Medo de deixá-lo cair.
Medo de segurá-lo errado.
Medo, até, de que ele não gostasse do meu colo.
Desde que Theo recebera alta e, finalmente, o trouxemos para casa, Clara era a única que o pegava no colo. Eu não conseguia. Havia em mim um pavor silencioso, quase vergonhoso, de fazer qualquer coisa errada com aquele serzinho tão pequeno, tão precioso, que às vezes me parecia frágil demais para o mundo e, principalmente, para mim.
— Você consegue, amor. Eu também tive medo, tá bem? Mas você consegue.
A voz de Clara saiu baixa, doce, paciente. Levantei os olhos para ela, mas foi em Theo que fiquei preso. Ele dormia em seus braços com uma profundidade quase sagrada, alheio a tudo, como se nada no mundo pudesse alcançá-lo ali. Era tão sereno que eu mal ousava respirar, quanto mais interromper aquele descanso.
— Ele vai odiar se acabar sendo acordado.
Usei a primeira desculpa que me ocorreu, e Clara percebeu no mesmo instante.
Theo ainda era pequeno. Não tão pequeno quanto o bebê que eu vi no hospital naquela noite que, por muito pouco, não se transformou na pior da minha vida, mas pequeno o bastante para ainda despertar em mim um cuidado atravessado de temor. Agora, porém, já havia mais vida em seu rostinho. Ele ganhara peso, as feições começavam a se arredondar, e sua pele já não carregava a mesma fragilidade que me assombrou nos primeiros dias. Estava se desenvolvendo bem. Foi isso que tornou possível sua saída do hospital, depois de quase dois meses internado na UTI.
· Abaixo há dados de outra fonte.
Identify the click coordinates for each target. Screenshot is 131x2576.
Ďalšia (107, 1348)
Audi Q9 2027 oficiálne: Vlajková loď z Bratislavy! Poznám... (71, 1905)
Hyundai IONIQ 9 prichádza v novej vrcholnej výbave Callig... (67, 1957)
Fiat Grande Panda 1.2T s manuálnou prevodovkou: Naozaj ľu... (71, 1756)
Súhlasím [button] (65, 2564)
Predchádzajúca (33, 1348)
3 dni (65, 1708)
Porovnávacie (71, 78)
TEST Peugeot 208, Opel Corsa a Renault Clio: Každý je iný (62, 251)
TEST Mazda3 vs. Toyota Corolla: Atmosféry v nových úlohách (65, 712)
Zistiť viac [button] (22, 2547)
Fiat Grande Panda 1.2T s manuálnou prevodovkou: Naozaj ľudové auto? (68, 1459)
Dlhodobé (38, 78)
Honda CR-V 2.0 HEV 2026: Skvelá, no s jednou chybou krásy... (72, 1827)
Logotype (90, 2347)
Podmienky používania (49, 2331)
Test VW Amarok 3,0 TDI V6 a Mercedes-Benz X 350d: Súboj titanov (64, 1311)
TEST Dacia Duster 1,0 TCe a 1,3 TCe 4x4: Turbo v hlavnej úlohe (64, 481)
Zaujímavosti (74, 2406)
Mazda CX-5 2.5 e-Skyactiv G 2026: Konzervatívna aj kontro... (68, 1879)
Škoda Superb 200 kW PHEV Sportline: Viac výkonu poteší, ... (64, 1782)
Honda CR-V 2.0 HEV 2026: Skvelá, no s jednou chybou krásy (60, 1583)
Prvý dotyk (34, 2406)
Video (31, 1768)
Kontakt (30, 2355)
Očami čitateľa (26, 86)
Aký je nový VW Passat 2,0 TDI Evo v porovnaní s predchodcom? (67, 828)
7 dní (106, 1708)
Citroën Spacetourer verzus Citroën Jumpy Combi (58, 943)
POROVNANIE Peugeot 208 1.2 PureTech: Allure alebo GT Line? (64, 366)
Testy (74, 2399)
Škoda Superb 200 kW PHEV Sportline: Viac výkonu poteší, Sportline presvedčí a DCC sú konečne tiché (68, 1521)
Ainda assim, a alta não significava o fim do medo, apenas uma nova forma de carregá-lo. Mesmo em casa, Theo seguia com fisioterapia todos os dias, além das consultas frequentes com o pediatra, numa rotina cuidadosamente montada para garantir que, no futuro, ele não trouxesse consigo as marcas daquela chegada tão difícil ao mundo.
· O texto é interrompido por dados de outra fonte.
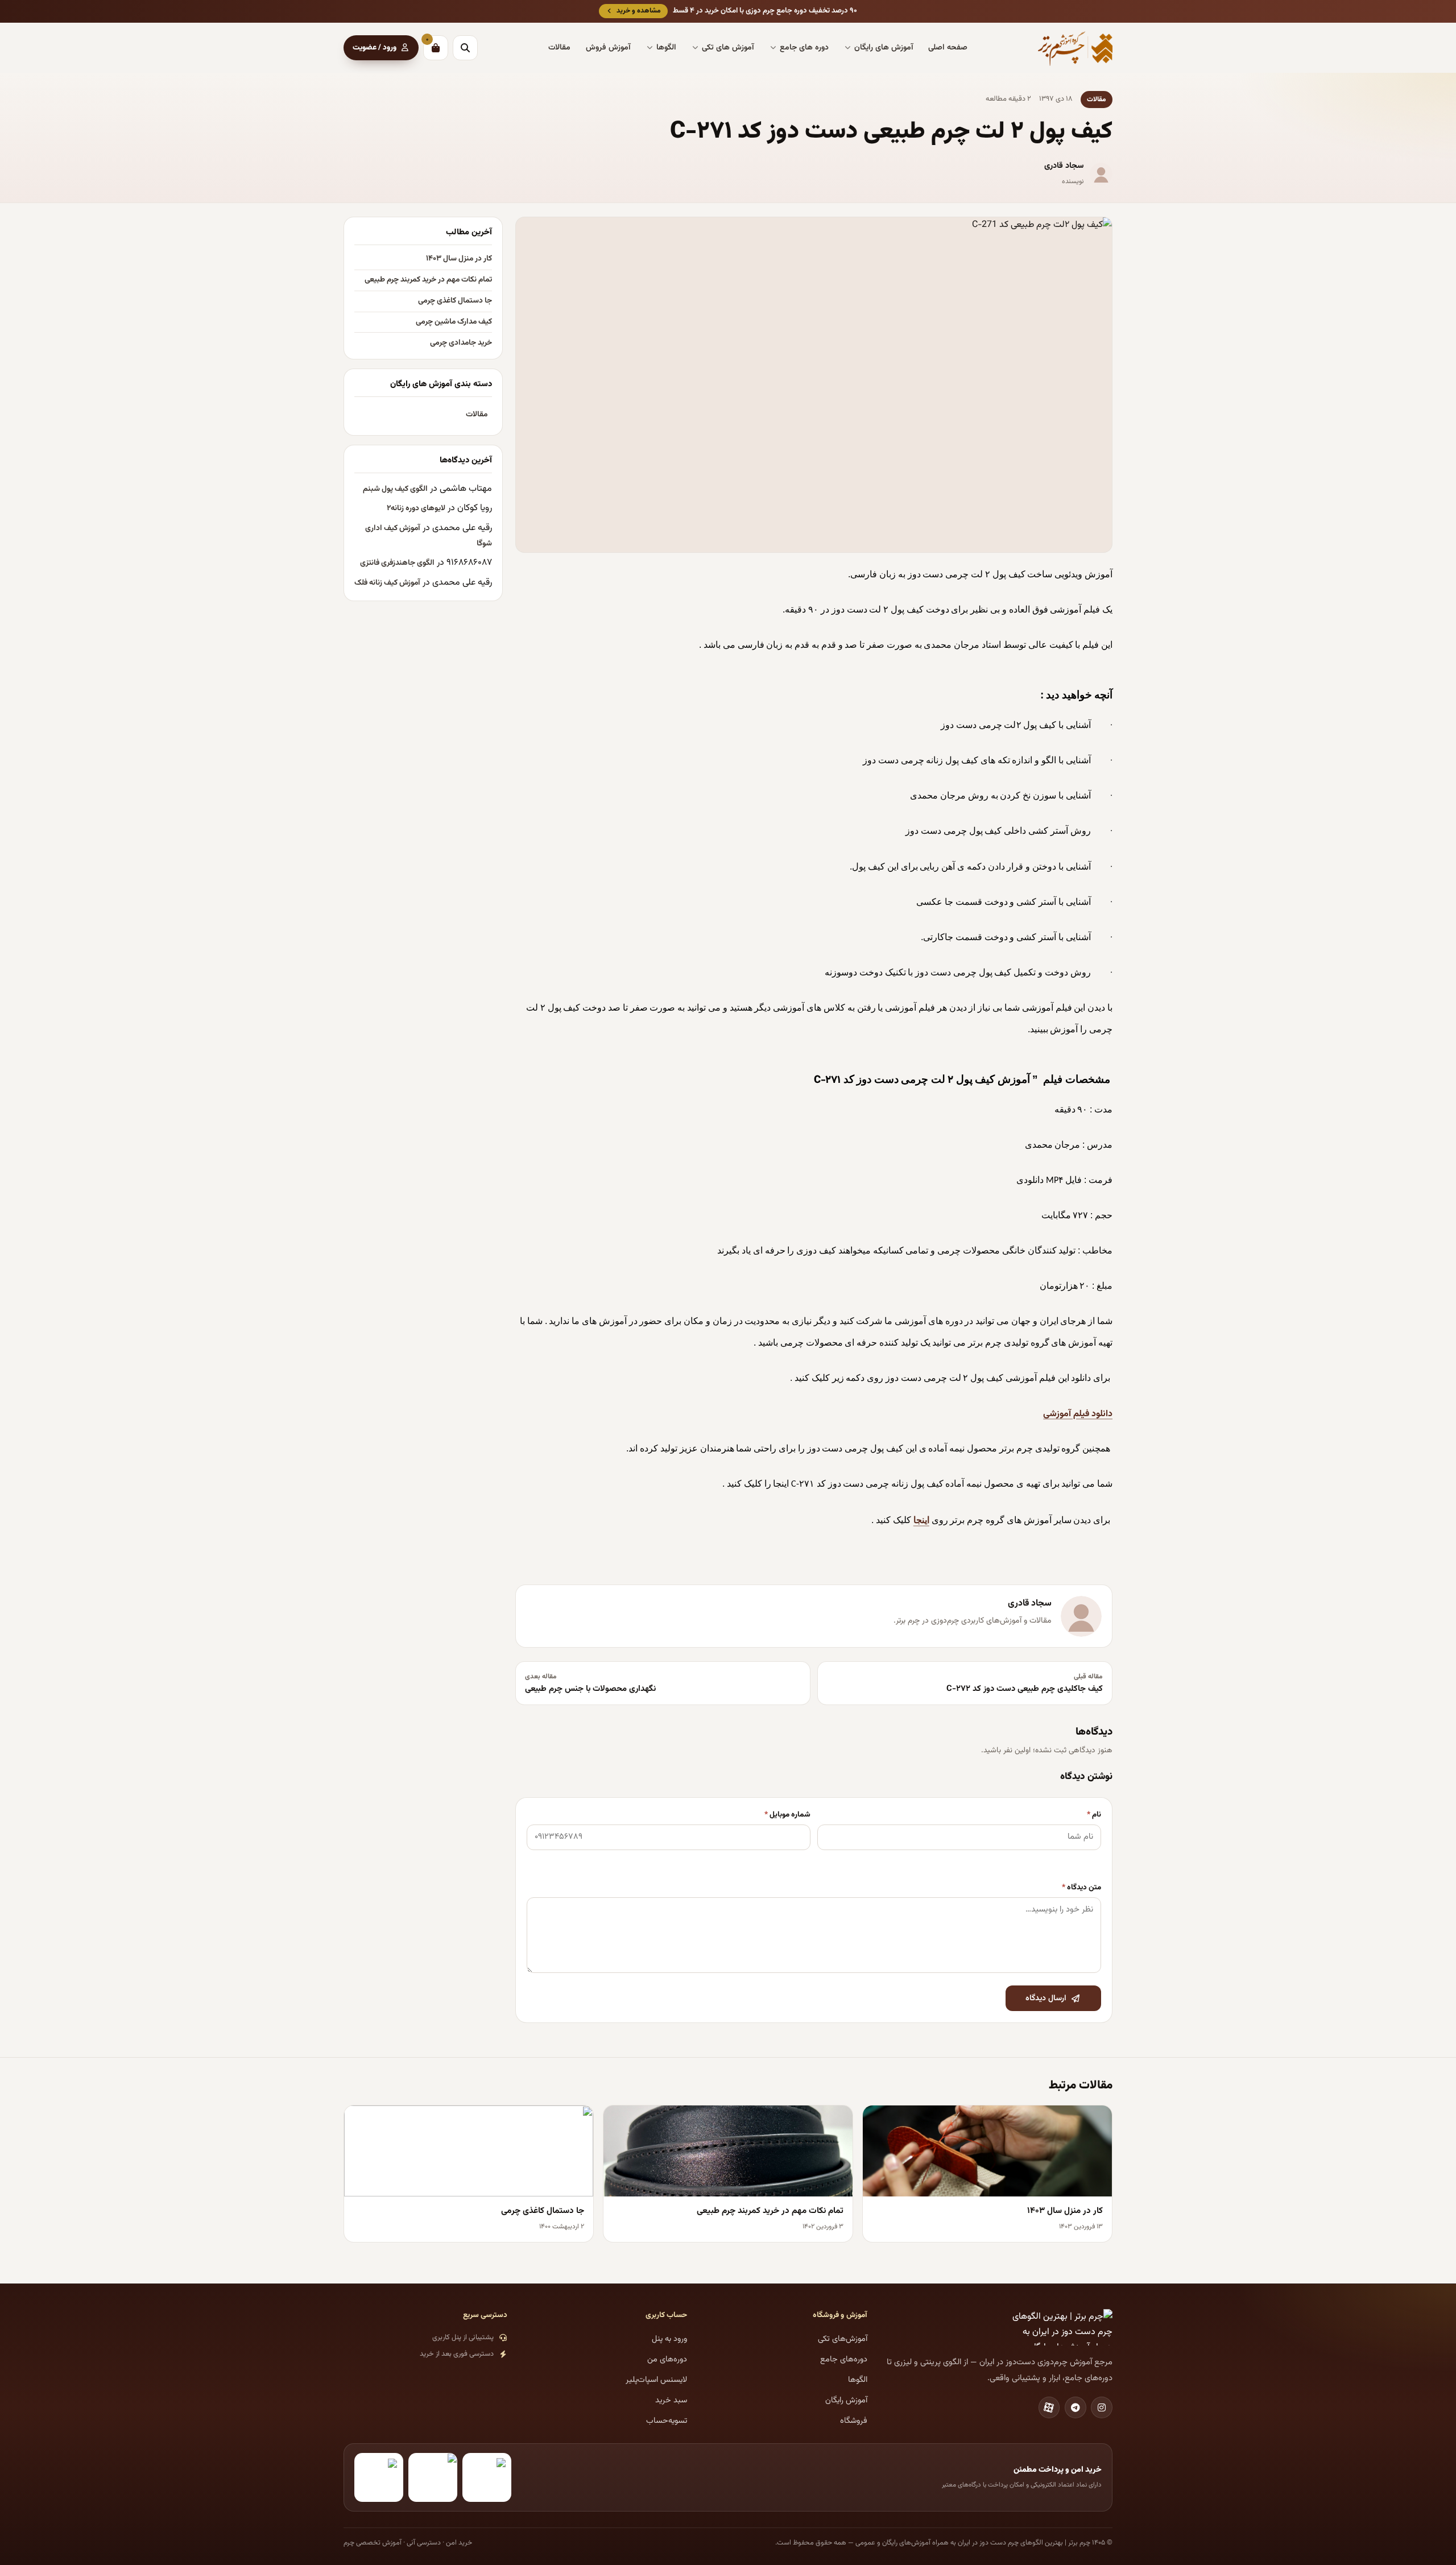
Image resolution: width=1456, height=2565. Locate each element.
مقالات (559, 48)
— Papai medroso. — Clara murmurou, inclinando-se um pouco para ele, com um sorriso que misturava ternura e provocação.
Como se tivesse entendido, mesmo dormindo, Theo esboçou um sorriso miúdo, desdentado, breve como um sopro. E foi o bastante.
Alguma coisa em mim cedeu.
Não foi coragem, exatamente. Coragem parecia uma palavra grande demais para o que aconteceu ali. Foi mais como se aquele sorriso mínimo, quase involuntário, tivesse alcançado um lugar em mim que o medo ainda não tinha conseguido endurecer. Como se Theo, mesmo dormindo, tivesse me dito sem palavras que eu podia tentar.
Clara percebeu antes mesmo que eu dissesse qualquer coisa.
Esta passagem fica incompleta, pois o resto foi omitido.